### Source data
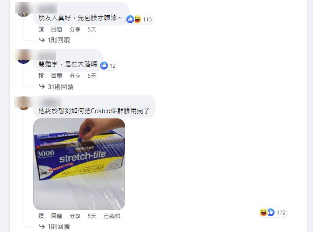This screenshot has width=313, height=232.
Task: Open the first commenter's blurred avatar
Action: click(24, 11)
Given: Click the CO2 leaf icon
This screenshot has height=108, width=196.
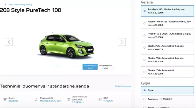Looking at the screenshot, I should point(100,99).
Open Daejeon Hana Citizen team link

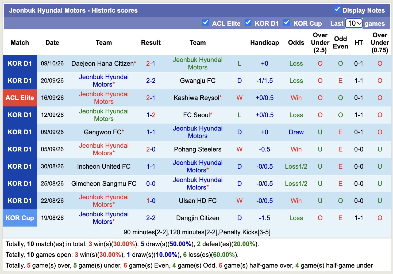(102, 64)
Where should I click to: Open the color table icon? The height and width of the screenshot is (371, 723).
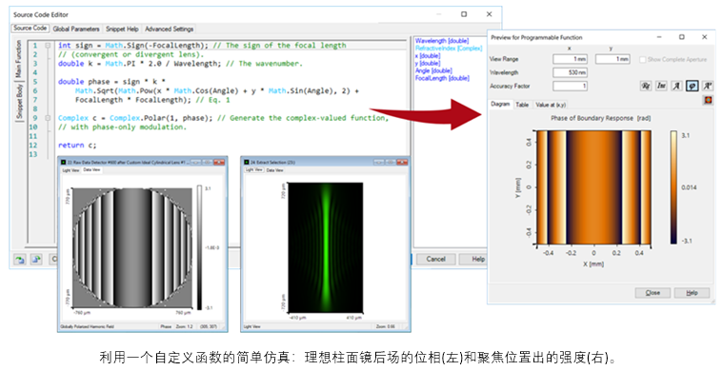coord(709,100)
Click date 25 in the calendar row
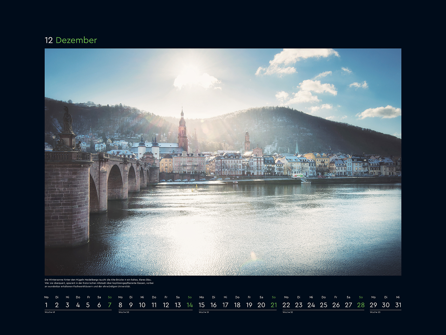The image size is (446, 335). [323, 305]
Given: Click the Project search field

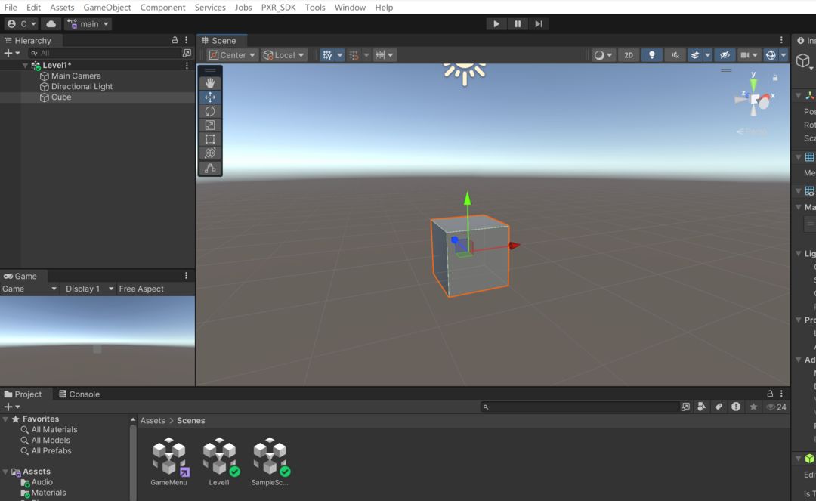Looking at the screenshot, I should point(582,407).
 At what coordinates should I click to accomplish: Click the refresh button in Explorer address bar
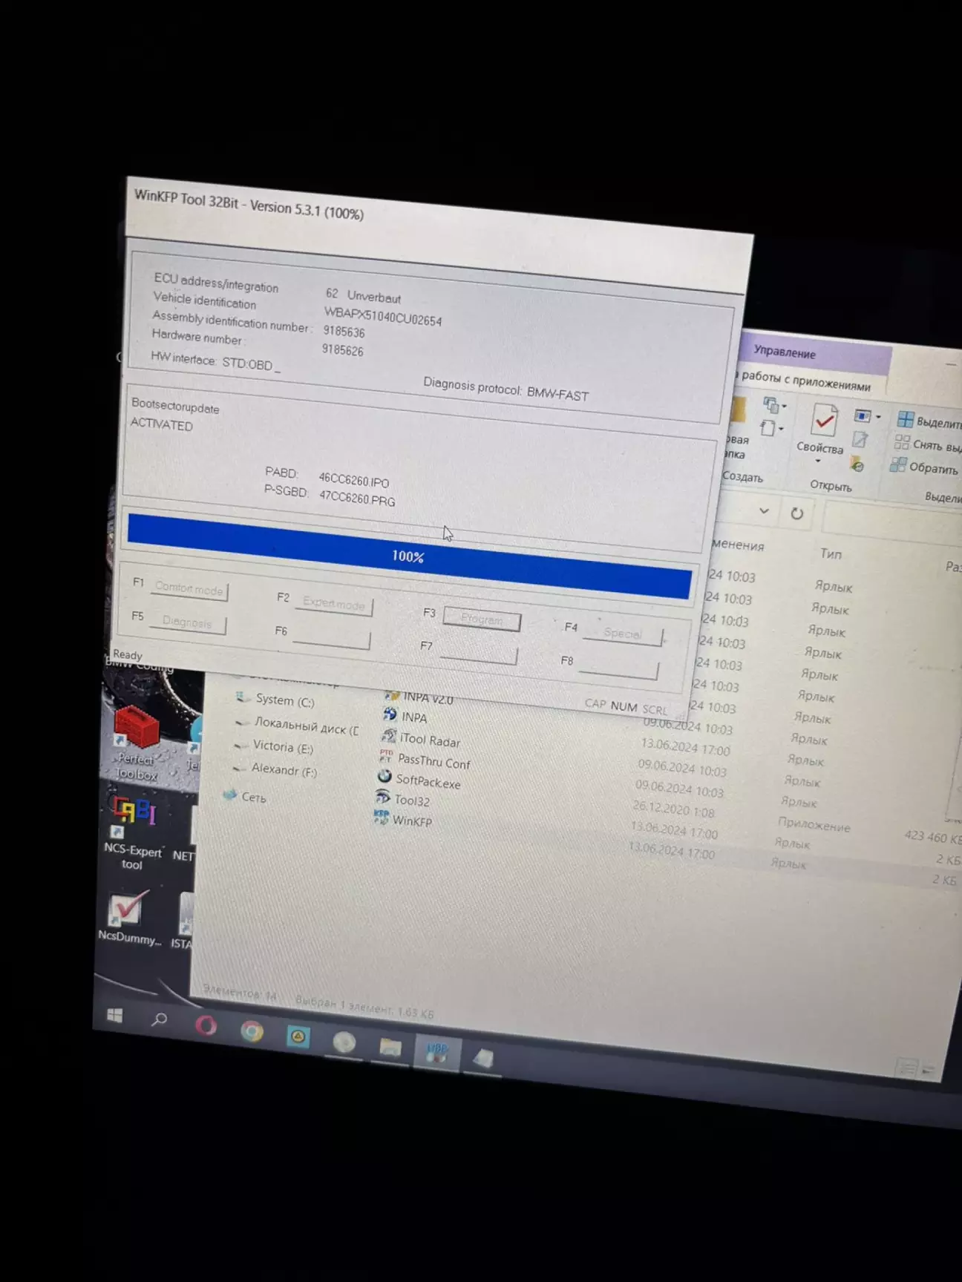[x=796, y=513]
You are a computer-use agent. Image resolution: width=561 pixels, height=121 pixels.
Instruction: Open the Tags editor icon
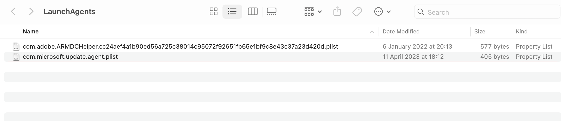point(357,12)

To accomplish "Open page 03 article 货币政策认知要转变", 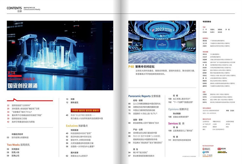I will pyautogui.click(x=21, y=137).
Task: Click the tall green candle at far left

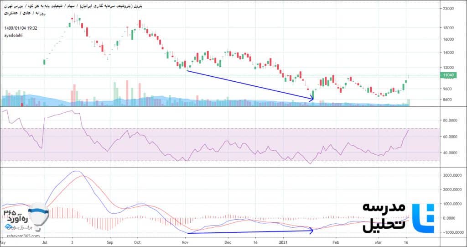Action: [x=44, y=61]
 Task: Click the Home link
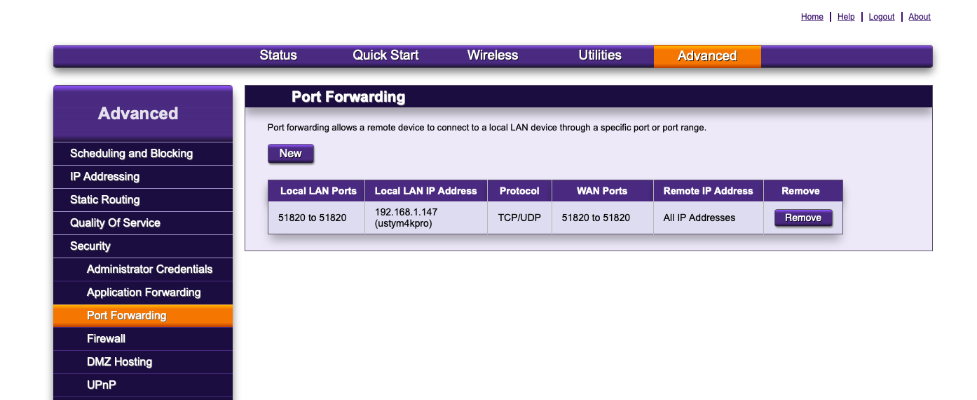812,17
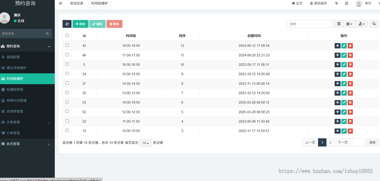This screenshot has height=181, width=380.
Task: Tick the select-all checkbox in table header
Action: (67, 35)
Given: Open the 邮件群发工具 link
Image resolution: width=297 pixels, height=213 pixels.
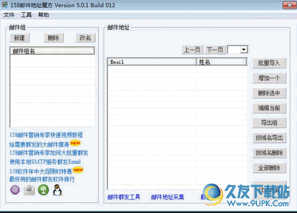Looking at the screenshot, I should coord(124,197).
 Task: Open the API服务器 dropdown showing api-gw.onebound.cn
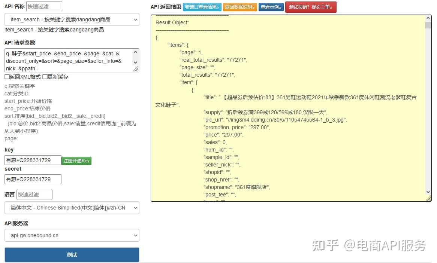coord(71,235)
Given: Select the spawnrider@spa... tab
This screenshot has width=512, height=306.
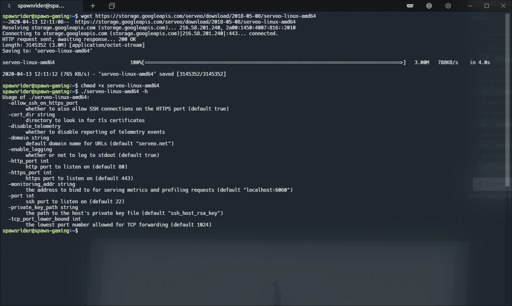Looking at the screenshot, I should coord(41,6).
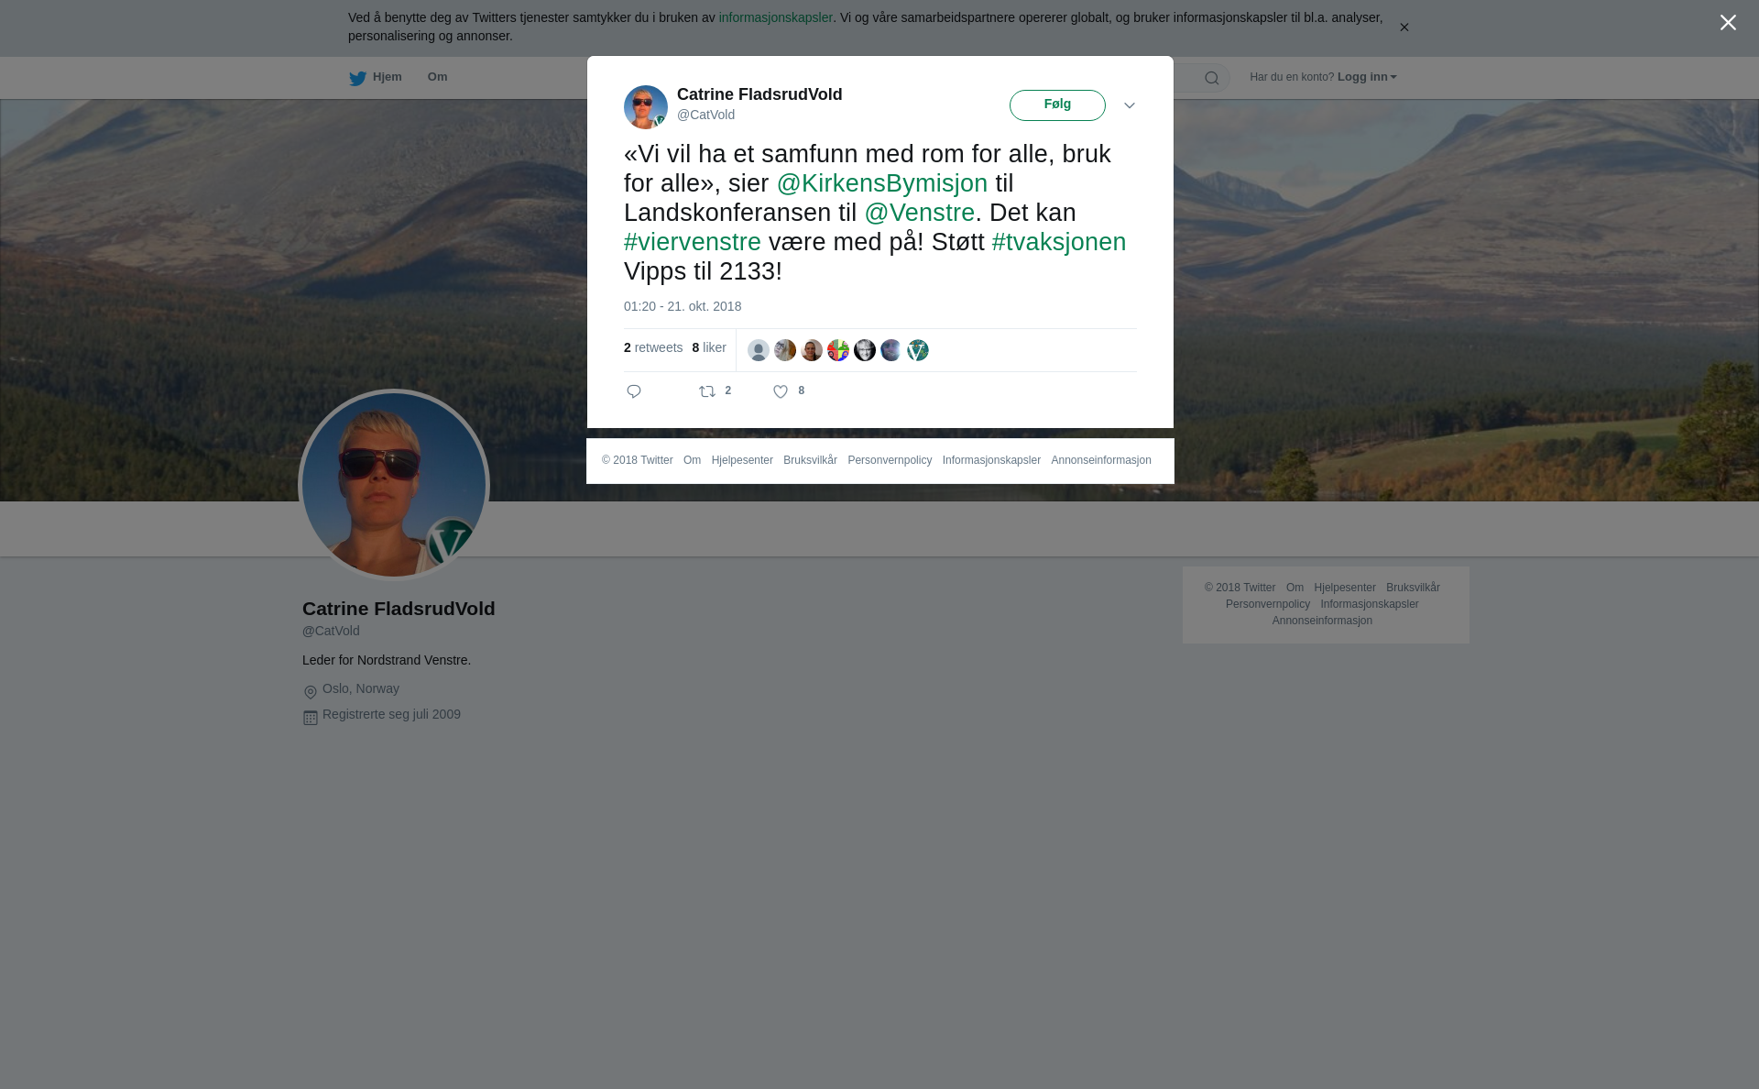Click the reply speech bubble icon
The height and width of the screenshot is (1089, 1759).
click(634, 391)

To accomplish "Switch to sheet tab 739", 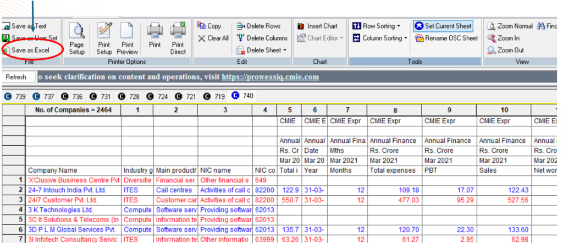I will pyautogui.click(x=15, y=96).
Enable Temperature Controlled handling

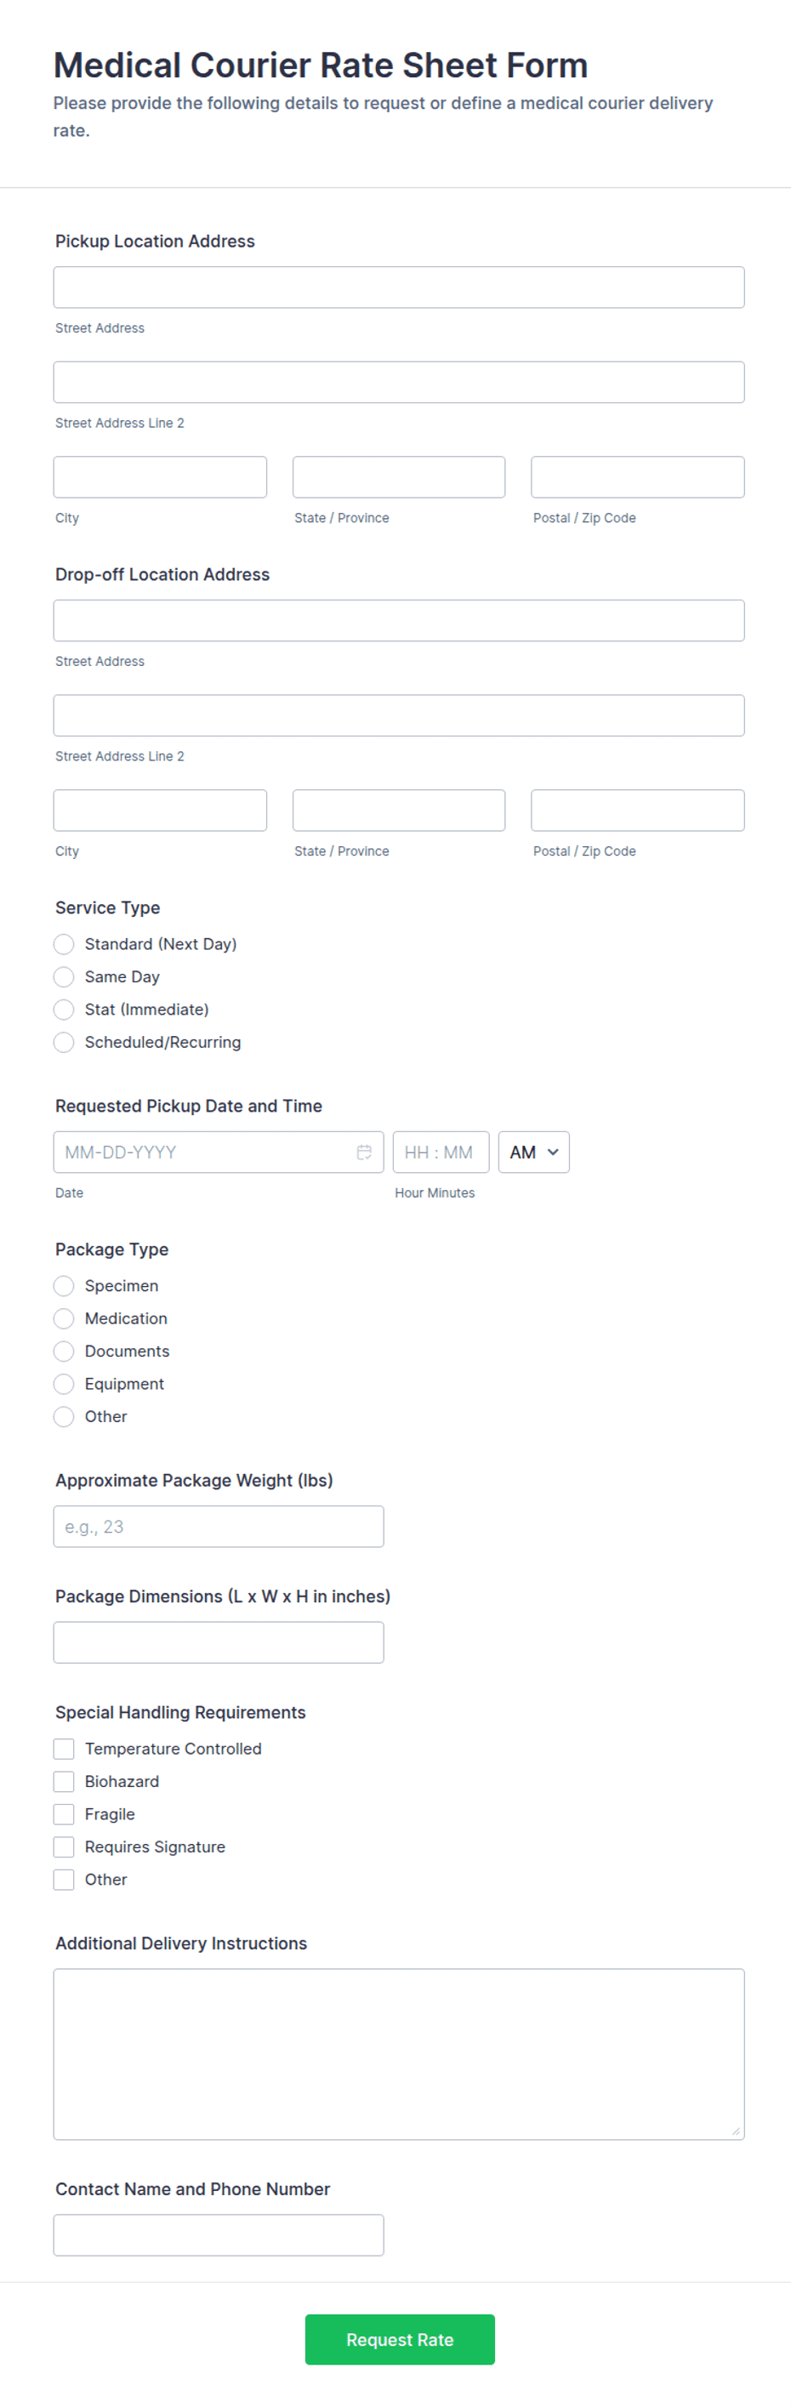[64, 1748]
######
== What you will do ==
Set down, exactly as written above, each line from the one with "Task: Click the tall green candle at far left" through the one with "Given: Open the 邮件群发工具 link", and skip the pictures.

== Exercise output ==
Task: Click the tall green candle at far left

Action: [x=44, y=61]
 Task: Click the Home link
812,17
This screenshot has height=181, width=380.
Task: Tick the select-all checkbox in table header
Action: (67, 35)
Given: Open the 邮件群发工具 link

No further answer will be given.